Security researchers have demonstrated they are able to monitor a live phone call between two parties, without resorting to an attack of either party's smartphone. A group of hackers in Germany showed that a phone call between a congressman and a reporter could be listened into and recorded by an outside party, highlighting that while device security
is an important part of keeping content private, the calls themselves are still insecure.
The investigation by 60 Minutes
on Sunday involved a new iPhone being provided to Representative Ted Lieu (D-CA), while only the phone number was provided to Security Research Labs of Berlin. The hacking group was able to listen in to both sides of the conversation, by abusing a vulnerability in the way calls are handled, without interfering with either party's mobile devices.
The vulnerability itself is in telephony protocols called Signaling System 7 (SS7
), a piece of the telecommunications infrastructure that is needed for cellular calls to connect and for text messages to pass to other parties around the world. Karsten Nohl, a member of the hacking team, claims he was also able to track the congressman's movements through the same flaw. It was even possible for Nohl to acquire the phone number of someone Lieu's borrowed iPhone called or was called by, potentially giving an attacker another target to use the same vulnerability against.
Nohl advised the SS7 flaw was a considerable risk to the protection of privacy in calls between politicians and business executives, though it is unlikely to be closed easily. The flaw is said to be an "open secret" among intelligence agencies around the world, one that many would prefer to keep open and unprotected.

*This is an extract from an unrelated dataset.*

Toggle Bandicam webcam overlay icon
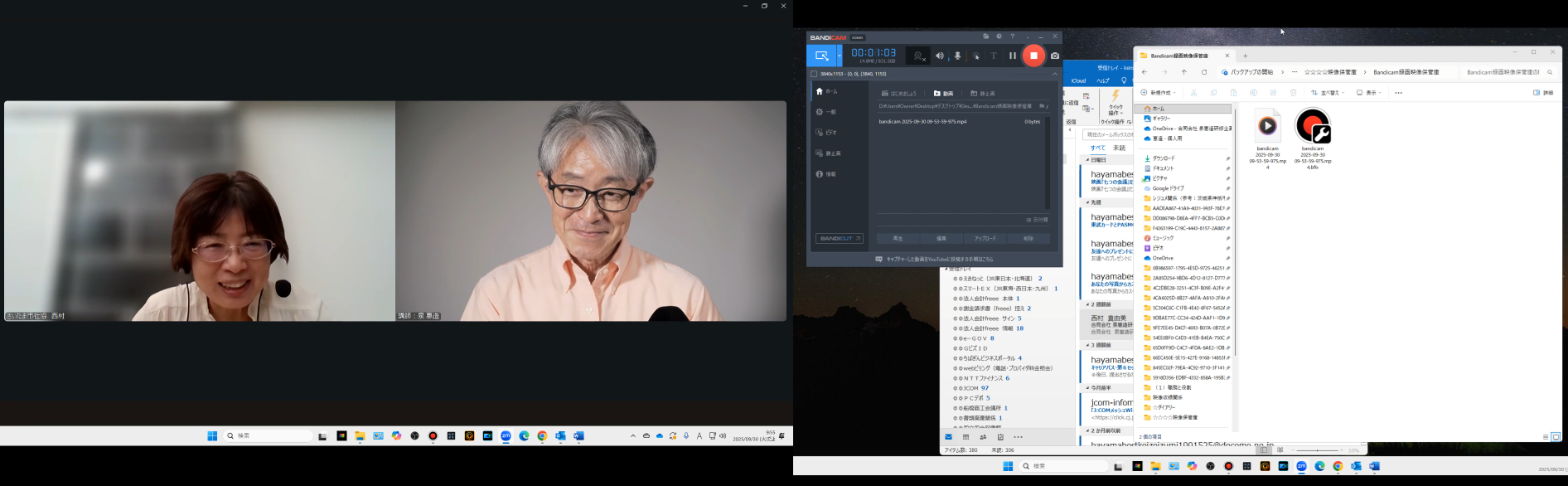The height and width of the screenshot is (486, 1568). coord(918,56)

In response to these findings, Lieu suggests those working for intelligence agencies defending the flaw as bing "extremely valuable" due to the information that can be collected from it should be fired. "You cannot have 300-some million Americans – and really, right, the global citizenry be at risk of having their phone conversations intercepted with a known flaw, simply because some intelligence agencies might get some data. That is not acceptable."
While the flaw exists for calls and texts, there are still ways users can make calls without being monitored in this way. Using apps with built-in encryption for messaging and calls bypasses SS7 entirely, but it does rely on the platform hosting the call being secure enough to keep intruders out, as well as making sure the mobile devices involved in the call are equally protected.